Los coches eléctricos contaminan más cuando se fabrican, pero luego son más limpios a lo largo de su vida. Lo dice un estudio de ICCT

Los vehículos eléctricos contaminan mucho más cuando se fabrican, pero son un 78% menos contaminantes que los de gasolina durante su ciclo de vida. Un estudio del ICCT lo demuestra.
Los coches eléctricos están rodeados de bulos desde su nacimiento. Uno de los más extendidos es la supuesta huella de carbono que generan a lo largo de su vida útil, los detractores de estos vehículos aseguran que supera a la de los motores de combustión.
El argumento que utilizan está en la propia fabricación de estos modelos. Los estudios han demostrado que tienen parte de razón, producir un eléctrico es más costoso y contaminante, pero no todo son malas noticias.
El Consejo Internacional de Transporte Limpio (ICCT por sus siglas en inglés) ha analizado los últimos estudios en este aspecto. El resultado ha sido contundente: los eléctricos producen un 73% menos de emisiones de gases de efecto invernadero durante todo su ciclo de vida, incluso teniendo en cuenta la fabricación.
El coche eléctrico mejora en la producción
Los modelos de combustión son menos contaminantes en su producción, pero las emisiones de gases de efecto invernadero (GEI) se disparan durante su vida útil. En el caso de los coches eléctricos ocurre justo lo contrario.
Los científicos del ICCT han analizado emisiones derivadas de la producción de baterías en Europa, China, Estados Unidos, Corea del Sur y Japón. El resultado ha sorprendido a los propios investigadores.
La fabricación de los coches eléctricos es un 24% menos contaminante que las estimaciones de 2021. Los avances en la tecnología de producción de las baterías y la llegada de alternativas a los modelos de litio han influido.
El estudio ha tenido en cuenta otros factores para determinar el nivel de contaminación de los coches durante todo su ciclo de vida: tipo de combustible, características medias de los coches del segmento y mantenimiento.
Las emisiones de los coches de gasolina alcanzan los 235 gramos de CO₂ equivalente por kilómetro (CO₂e/km), mientras que los modelos cero emisiones llegan a 63 gramos de CO₂e/km. El nivel de contaminación es un 73% menor.
La producción del combustible entra en el juego
El ahorro de los coches eléctricos va más allá de las emisiones de CO₂. La contaminación derivada de la propia producción del combustible es superior a las de la electricidad actual. Si los cero emisiones solo usan fuentes de energía renovable, cae a los 52 gramos de CO₂e/km.
La contaminación es un 78% menos que la de los de gasolina. La fabricación de las baterías requiere mucha energía, renovable o no, y la minería tiene enormes consecuencias para el medio ambiente, pero la huella de carbono sigue siendo menor sumando toda la vida útil del coche.

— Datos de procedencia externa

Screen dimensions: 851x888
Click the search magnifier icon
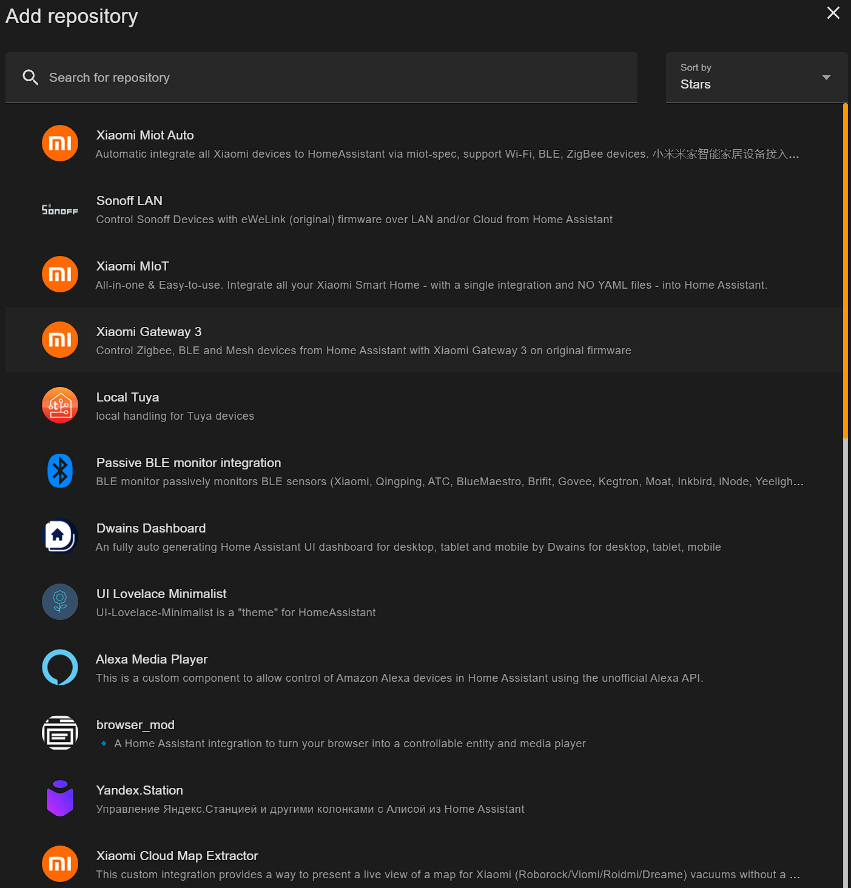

“Las emisiones derivadas de la producción de un coche eléctrico de batería son aproximadamente un 40% superiores a las de un coche con motor de combustión comparable", en declaraciones de Marta Negri, autora principal del estudio, para El País.
Los híbridos serían un paso intermedio con una reducción de las emisiones de un 20% a lo largo de su vida útil, los híbridos enchufables lo hacen un 30%. Estas cifras no se acercan a las de los coches eléctricos. "No bastan para alcanzar los objetivos climáticos a largo plazo”, comenta Negri acerca de los planes de Bruselas para 2035.